MATERIAL PROVIDED Start Marker

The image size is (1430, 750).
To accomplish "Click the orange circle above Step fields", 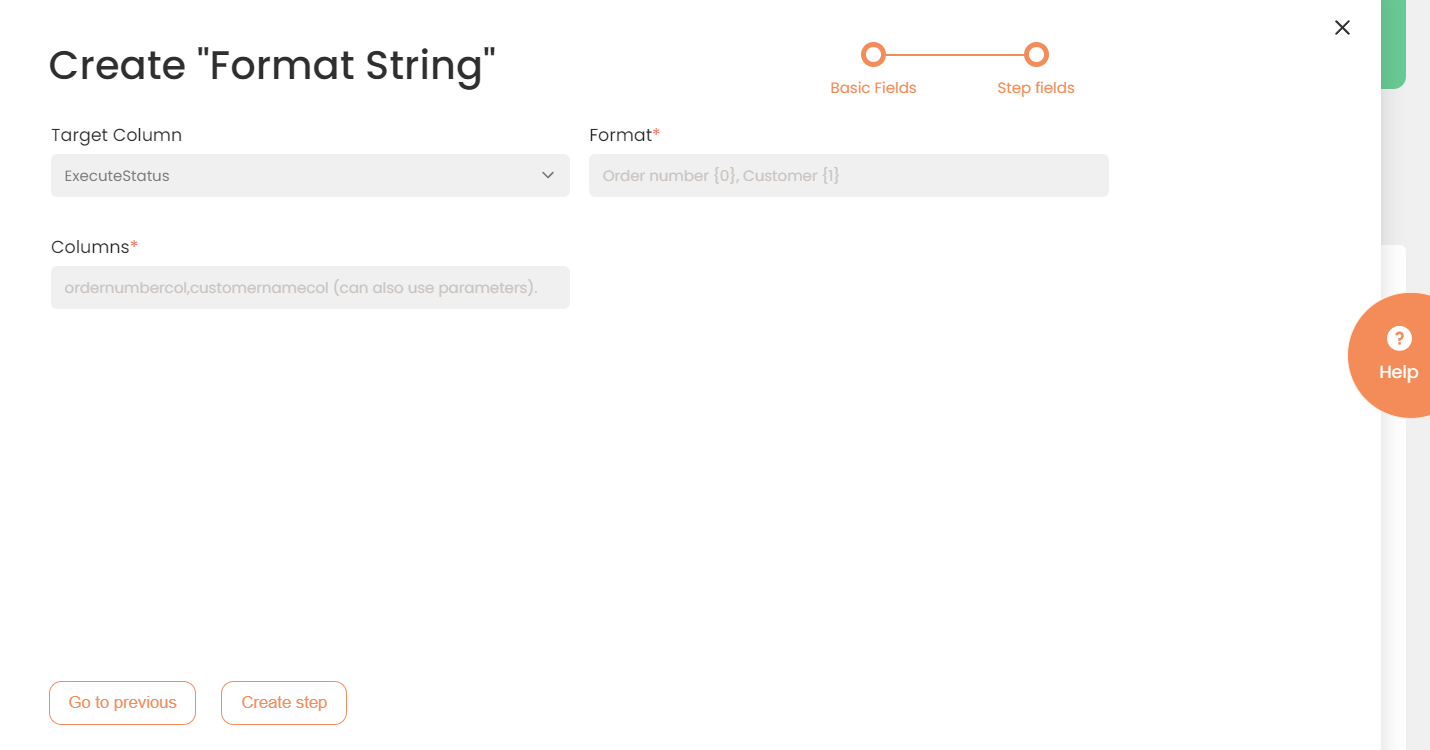I will pos(1036,55).
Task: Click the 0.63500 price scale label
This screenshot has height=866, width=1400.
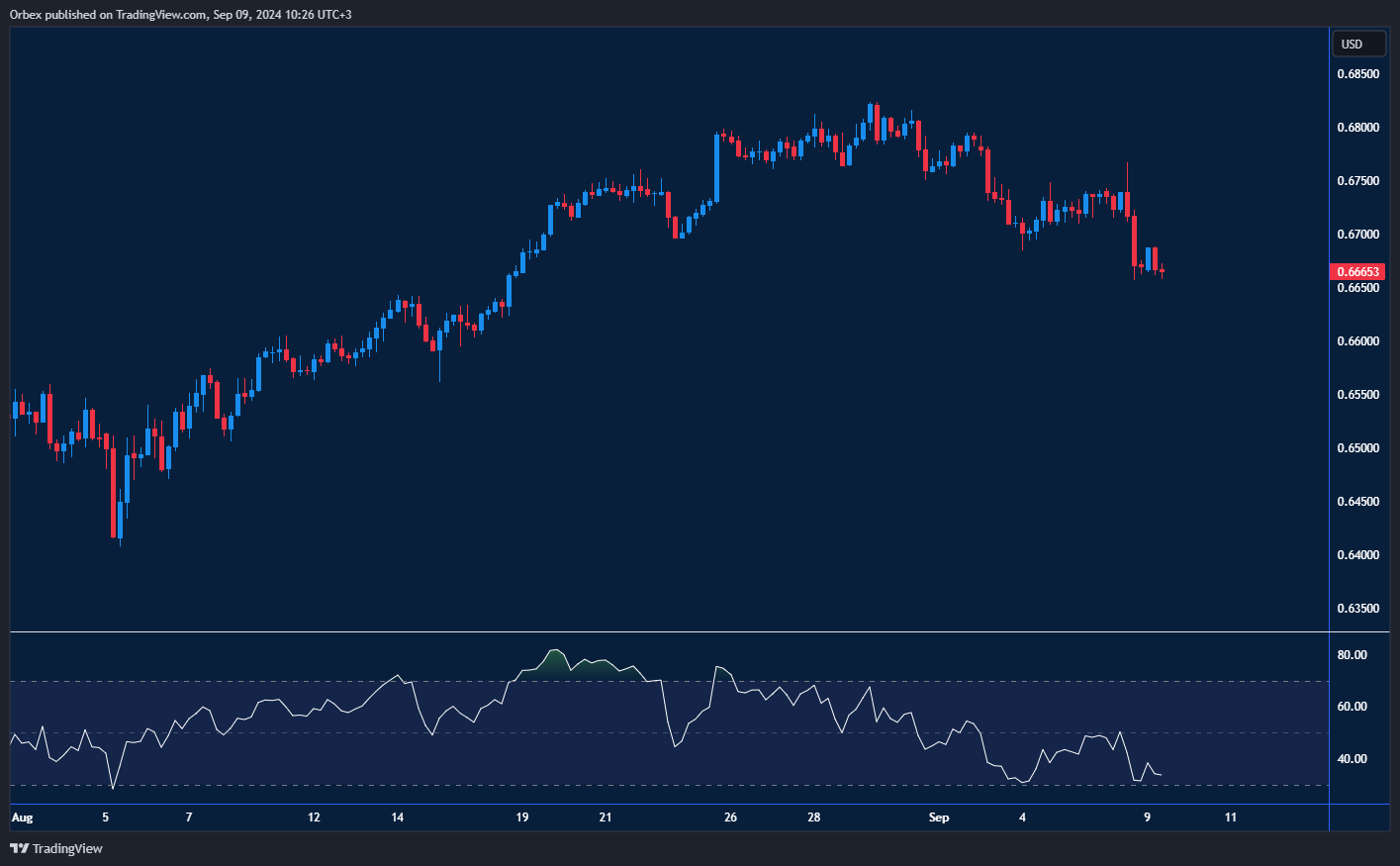Action: click(1357, 609)
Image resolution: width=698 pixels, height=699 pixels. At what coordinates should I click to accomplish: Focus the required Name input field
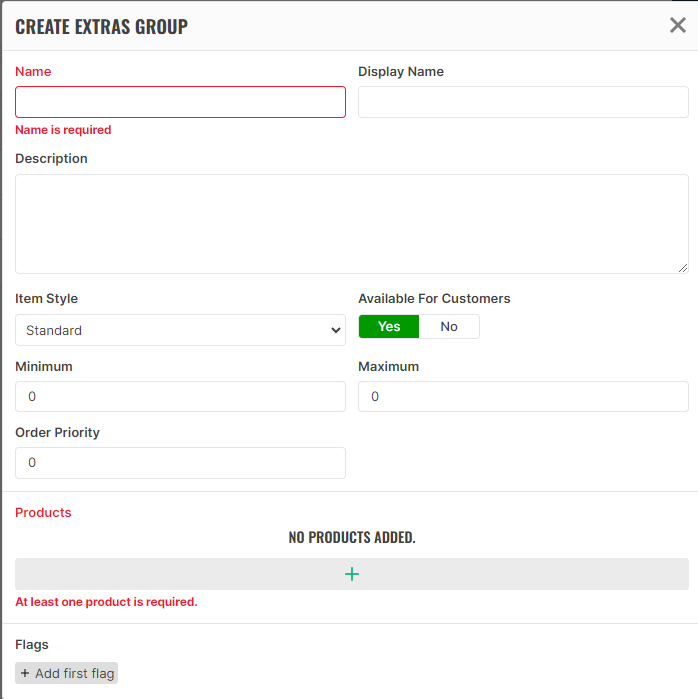180,102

MATERIAL PROVIDED End Marker

(WHAT TO WORK ON) All lines from the one containing "Image resolution: width=698" through the end of the data are to be written out exactly, with nothing added; skip the pictures.

(YOUR SOLUTION)
Image resolution: width=698 pixels, height=699 pixels. At what coordinates should I click to accomplish: Focus the required Name input field
180,102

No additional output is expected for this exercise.